By bringing together the data and process models, BELs now have all the structure required to automatically generate user interface screens for the human activities in the process; this is something that we’ve been seeing in BPM tools for a number of years, based on the process instance data model as defined in the process. Although you typically can’t just use those auto-generated screens as is, the BEL models and tooling along with the UI auto-gen provides a significant accelerator for creating process applications.

Maybe I’ve just seen too many leading-edge products and methods, but I don’t find anything here that new. Yes, it’s nice to have more formalized models and methodologies around this, but the idea of linking business object and process models, and auto-generating user interface screens from them, isn’t cutting edge. He positions this as not really competitive to WebSphere (process modeler), but being for cases when BPMN just doesn’t cut it. He described the differentiator as that of disaggregating operations into chunks that are meaningful to the business, then modeling the lifecycle of those chunks relative to a more global information model.

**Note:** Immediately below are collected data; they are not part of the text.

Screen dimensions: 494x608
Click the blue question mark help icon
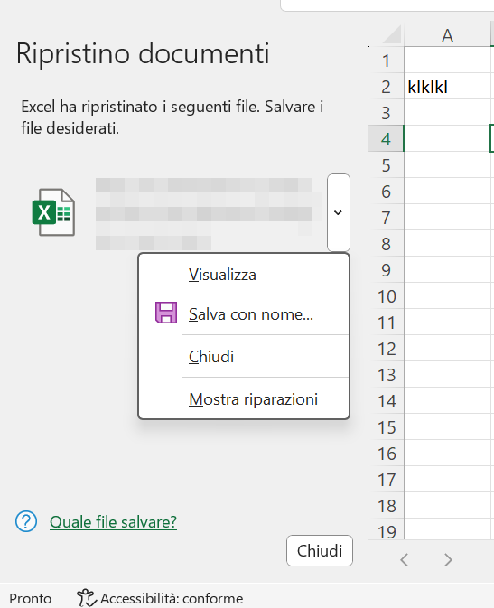(x=26, y=521)
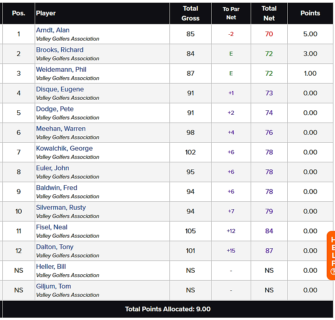Open the orange HELP side tab
This screenshot has height=320, width=335.
331,255
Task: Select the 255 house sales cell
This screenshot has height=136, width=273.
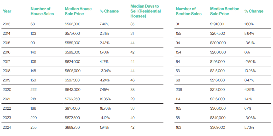Action: pos(34,127)
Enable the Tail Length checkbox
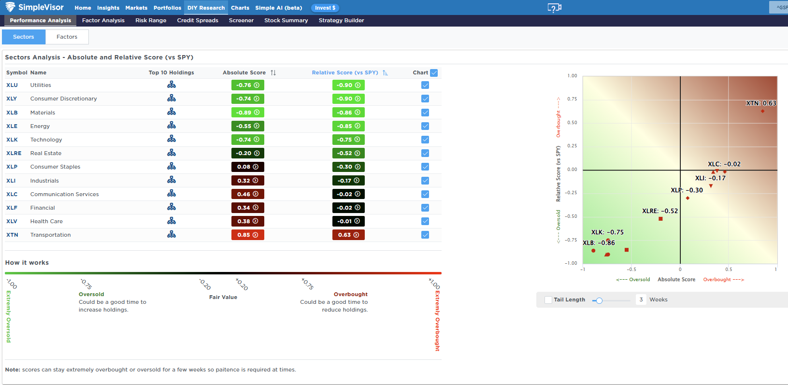 coord(548,300)
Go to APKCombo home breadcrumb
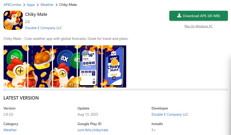The image size is (231, 135). 12,5
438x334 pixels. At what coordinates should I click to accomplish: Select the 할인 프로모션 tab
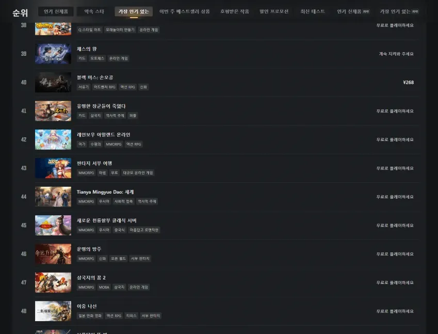[274, 11]
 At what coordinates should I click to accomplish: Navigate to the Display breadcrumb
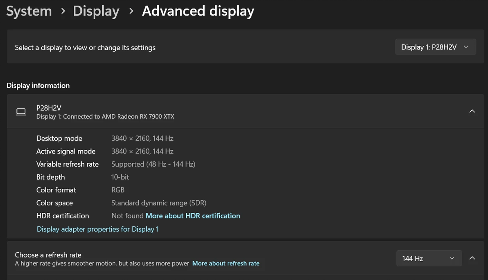click(x=96, y=11)
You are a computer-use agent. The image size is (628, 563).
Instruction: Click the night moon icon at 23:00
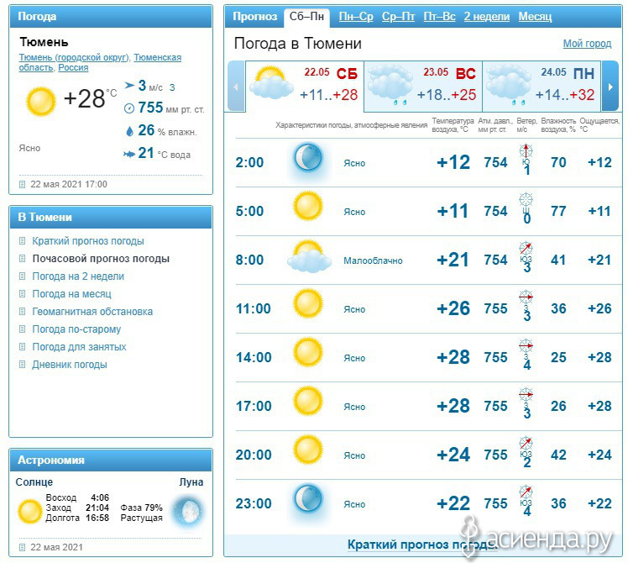(308, 500)
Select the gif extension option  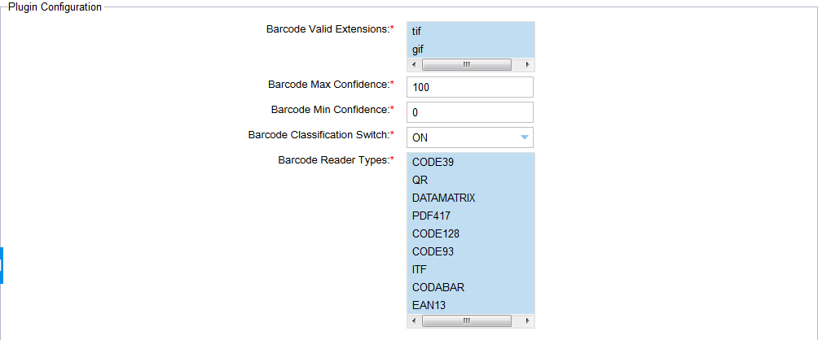point(471,50)
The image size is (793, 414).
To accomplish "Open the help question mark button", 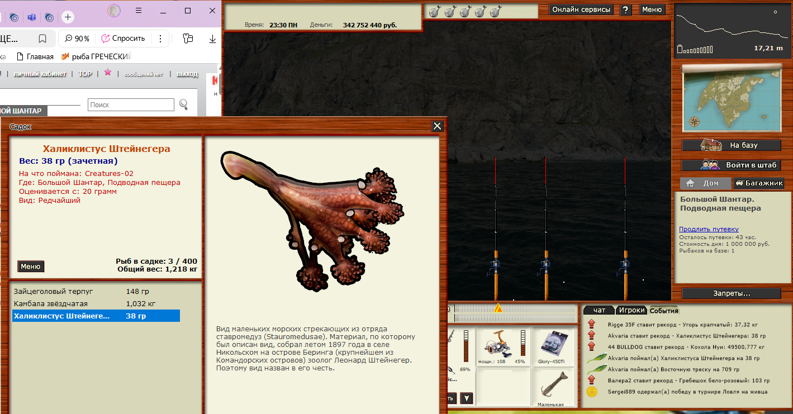I will [626, 9].
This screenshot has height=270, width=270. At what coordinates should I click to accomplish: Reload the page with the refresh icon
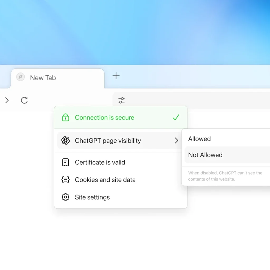pos(24,100)
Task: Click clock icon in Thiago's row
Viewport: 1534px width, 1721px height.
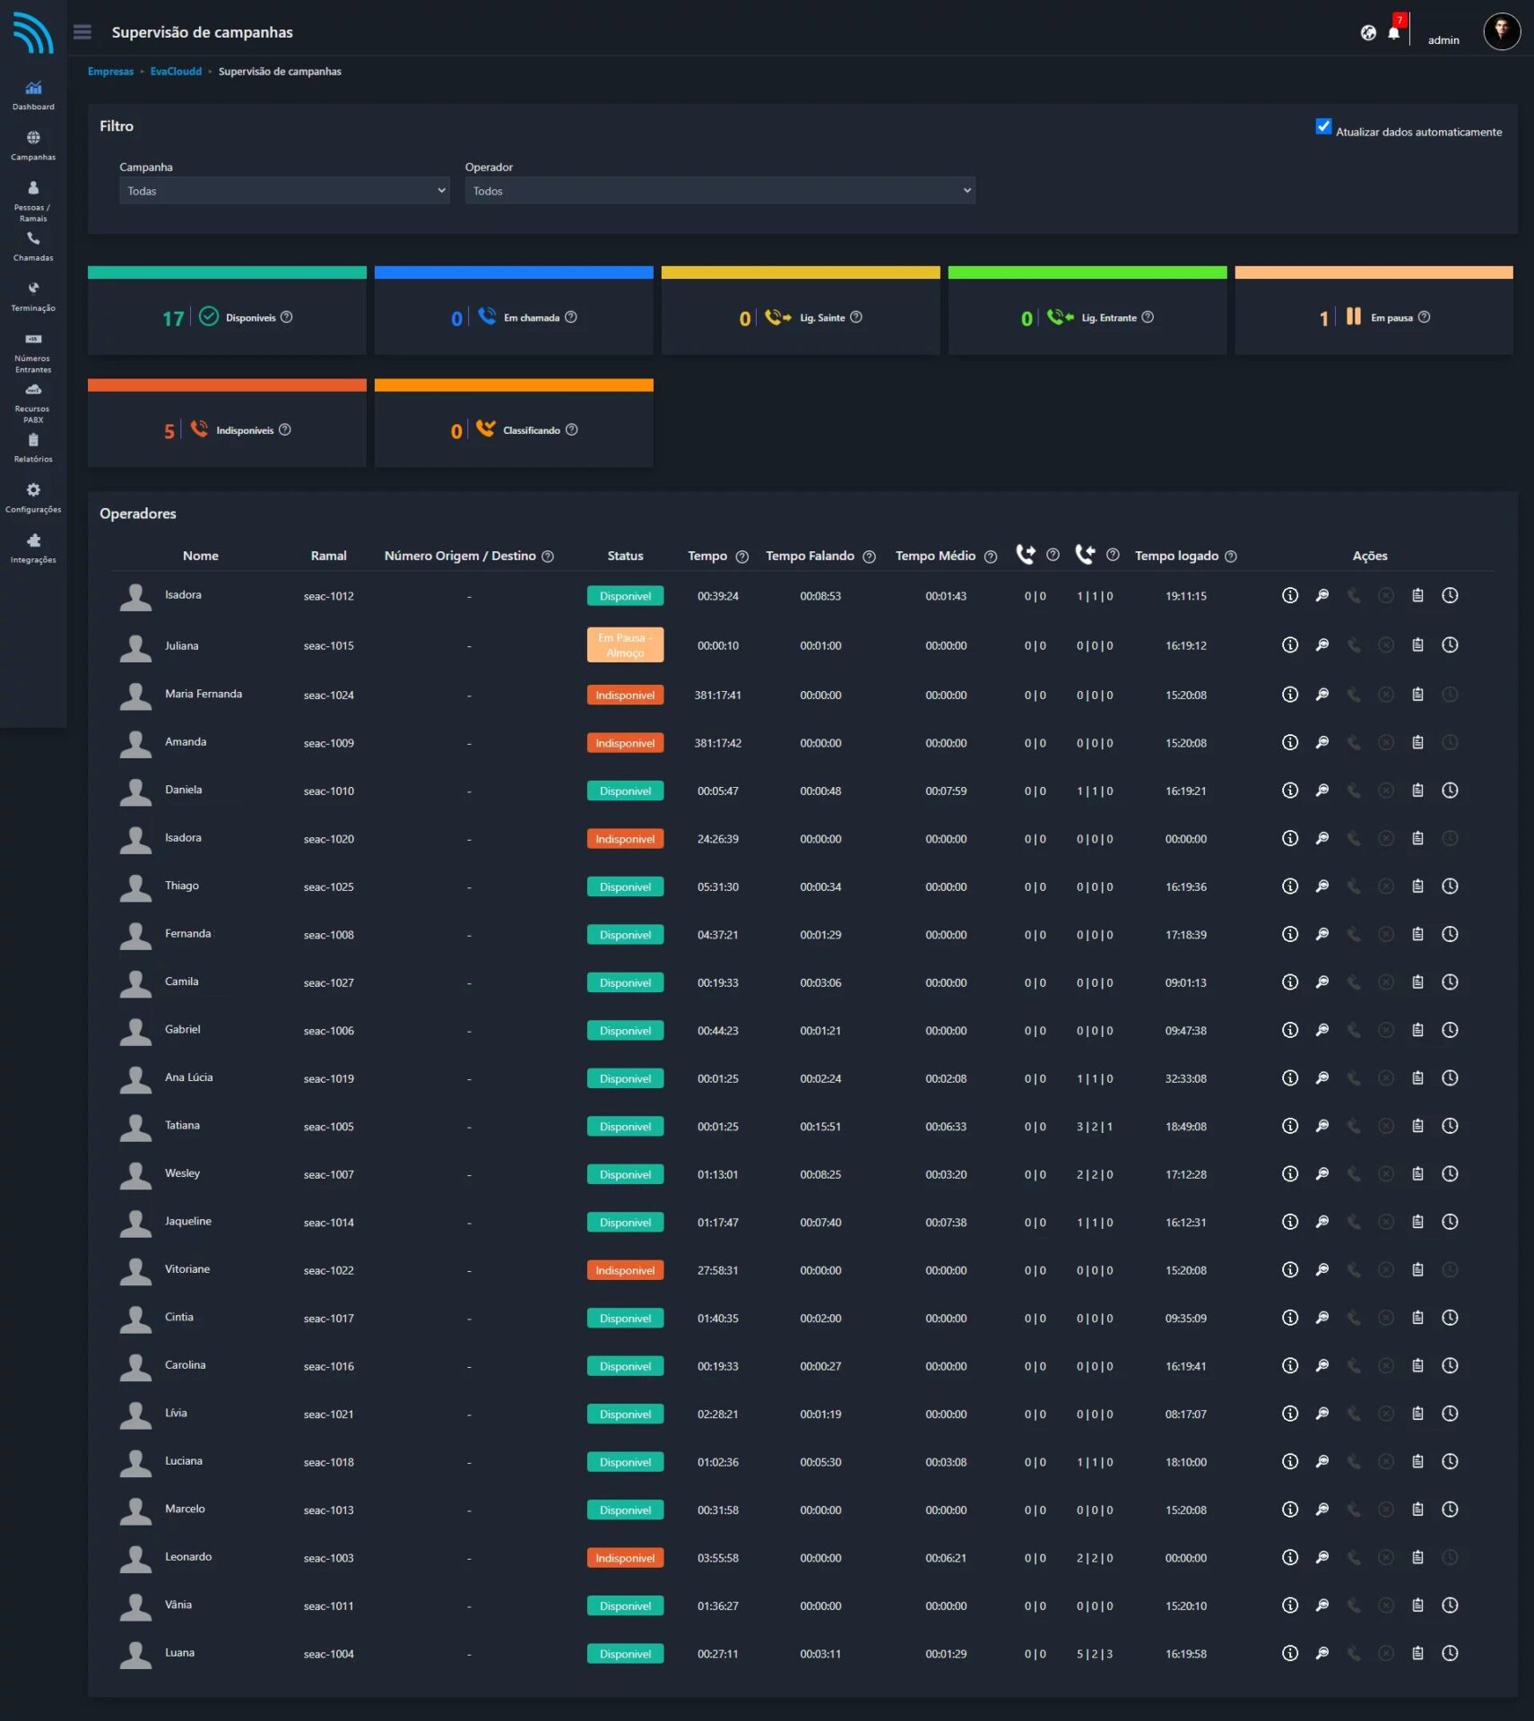Action: (x=1449, y=886)
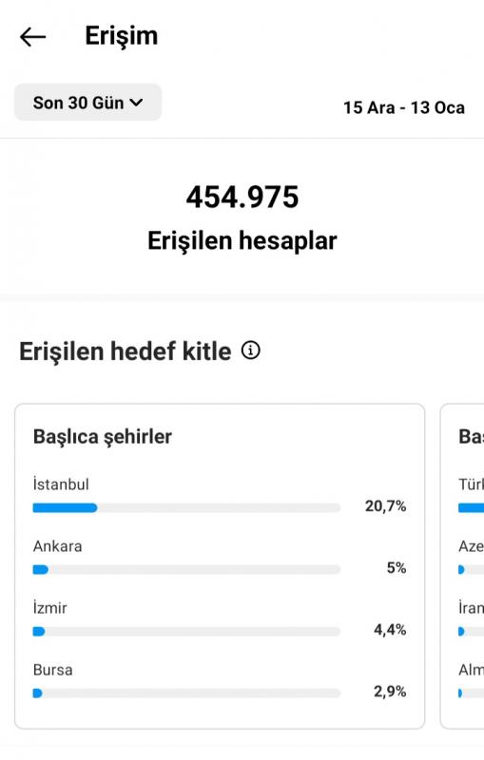Tap the 4,4% value for İzmir

pyautogui.click(x=390, y=630)
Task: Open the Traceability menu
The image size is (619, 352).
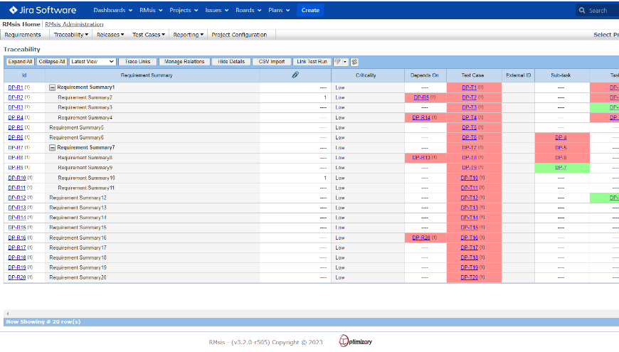Action: pyautogui.click(x=71, y=34)
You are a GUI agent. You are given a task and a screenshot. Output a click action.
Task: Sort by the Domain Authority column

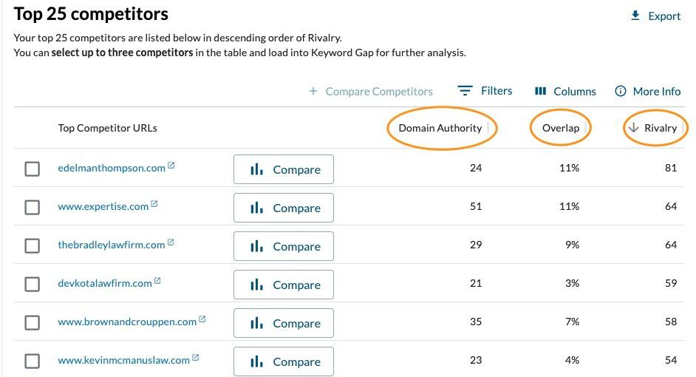click(440, 128)
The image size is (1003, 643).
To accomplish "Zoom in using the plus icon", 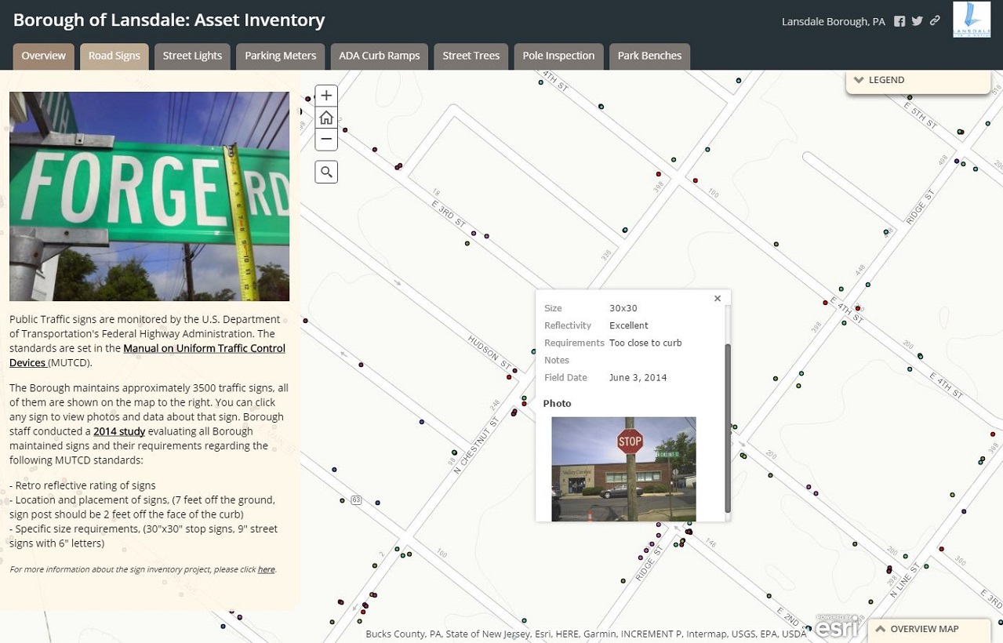I will click(x=325, y=95).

There’s more research being done on this, including moving to a more declarative style; I’d be interested in seeing more about this to understand the benefits over the current crop of BPM products that allow for a more integrated business object/process modeling environment.

Towards Workflow Verification

Continuing on with the CASCON technical papers session focused on service oriented systems, we saw a paper on Towards Workflow Verification by Leyla Naiza, Ahmed Mashiyat, Hao Wang and MacCaull Wendy of St. Francis Xavier University in Nova Scotia. The basis of this research is on model verification to ensure that the model matches the specification properties and doesn’t produce undesirable effects at runtime. The problem with testing any sort of real process model (i.e., one with more than the 5 steps that you see in a demo) is that it’s difficult to check the model for all possible states.

Their research looks at this by decomposing the process models to fundamental workflow patterns (e.g., synchronization, sequence), then translate these into DVE, the input language for DiVinE, a distributed and parallel model checker. They can then verify specific properties in the model specification, such as their example in clinical trials, “the end of the workflow (patient release) cannot be reached without 5 drug tests”. They switched from using Petri Nets to YAWL for process modeling in order to make the automated translation to DVE possible, and built the automated translator to test this model verification method. They also introduced a time extension to the translation, allowing verification of time-related properties of the process model.

I see the biggest challenge in mapping the businesses’ view of their rules onto specific properties to be tested; this linkage between business requirements and technical implementation has been with us since the beginning of systems, and it’s not clear that this research does any validation on those rules and properties themselves, making verification against them less meaningful. Furthermore, these properties are really business rules, and imply that the rules are encoded within the process model rather than externalized in a business rules system. Nonetheless, automating verification of process models is a step in the right direction for improving the quality complex process models.